WORK TO COMPLETE
Each line from the start of the entries through the line that contains "Colombia (72, 2038)" should be output exactly, please.

Records drawn from a dataset
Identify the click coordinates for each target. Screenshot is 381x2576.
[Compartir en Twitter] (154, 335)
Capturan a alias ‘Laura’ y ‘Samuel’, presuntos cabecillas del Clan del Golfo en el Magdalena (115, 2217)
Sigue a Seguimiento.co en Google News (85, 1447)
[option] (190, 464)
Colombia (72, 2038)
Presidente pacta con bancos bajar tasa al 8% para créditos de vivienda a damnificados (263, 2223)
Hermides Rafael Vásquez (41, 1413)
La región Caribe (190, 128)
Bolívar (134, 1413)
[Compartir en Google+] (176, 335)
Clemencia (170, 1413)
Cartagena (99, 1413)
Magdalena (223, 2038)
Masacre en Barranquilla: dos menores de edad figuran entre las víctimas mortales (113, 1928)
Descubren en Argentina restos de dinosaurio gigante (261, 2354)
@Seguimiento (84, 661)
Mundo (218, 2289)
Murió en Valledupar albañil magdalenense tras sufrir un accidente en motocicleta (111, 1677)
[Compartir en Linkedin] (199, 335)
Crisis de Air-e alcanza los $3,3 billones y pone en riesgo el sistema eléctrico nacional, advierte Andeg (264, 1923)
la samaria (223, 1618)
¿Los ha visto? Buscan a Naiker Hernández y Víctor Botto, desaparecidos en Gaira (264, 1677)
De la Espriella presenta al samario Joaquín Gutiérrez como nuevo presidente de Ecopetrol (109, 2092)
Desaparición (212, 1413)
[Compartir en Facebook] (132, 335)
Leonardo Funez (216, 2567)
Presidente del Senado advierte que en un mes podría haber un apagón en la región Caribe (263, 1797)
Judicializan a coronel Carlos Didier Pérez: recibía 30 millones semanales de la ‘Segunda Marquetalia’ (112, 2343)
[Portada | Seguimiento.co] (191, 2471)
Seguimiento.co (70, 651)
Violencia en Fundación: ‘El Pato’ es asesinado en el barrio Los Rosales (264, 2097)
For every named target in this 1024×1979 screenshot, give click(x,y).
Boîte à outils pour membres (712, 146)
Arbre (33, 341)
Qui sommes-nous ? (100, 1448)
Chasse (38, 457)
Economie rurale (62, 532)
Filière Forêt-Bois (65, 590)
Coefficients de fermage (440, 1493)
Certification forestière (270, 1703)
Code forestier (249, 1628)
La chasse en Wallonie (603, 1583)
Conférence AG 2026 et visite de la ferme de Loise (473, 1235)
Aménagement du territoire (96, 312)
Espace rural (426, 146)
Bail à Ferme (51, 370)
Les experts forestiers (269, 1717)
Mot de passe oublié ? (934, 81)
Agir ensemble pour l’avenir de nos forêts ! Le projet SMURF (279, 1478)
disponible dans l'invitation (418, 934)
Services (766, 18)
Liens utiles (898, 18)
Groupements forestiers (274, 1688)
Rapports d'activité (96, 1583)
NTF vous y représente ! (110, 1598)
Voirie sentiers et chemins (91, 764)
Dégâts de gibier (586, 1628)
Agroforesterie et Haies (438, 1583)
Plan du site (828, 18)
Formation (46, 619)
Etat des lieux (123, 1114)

ANSWER AREA
Identify the click coordinates for each target. Screenshot is 381x2576.
[Compartir en Twitter] (154, 335)
Capturan a alias ‘Laura’ y ‘Samuel’, presuntos cabecillas del Clan del Golfo en el Magdalena (115, 2217)
Sigue a Seguimiento.co en Google News (85, 1447)
[option] (190, 464)
Colombia (72, 2038)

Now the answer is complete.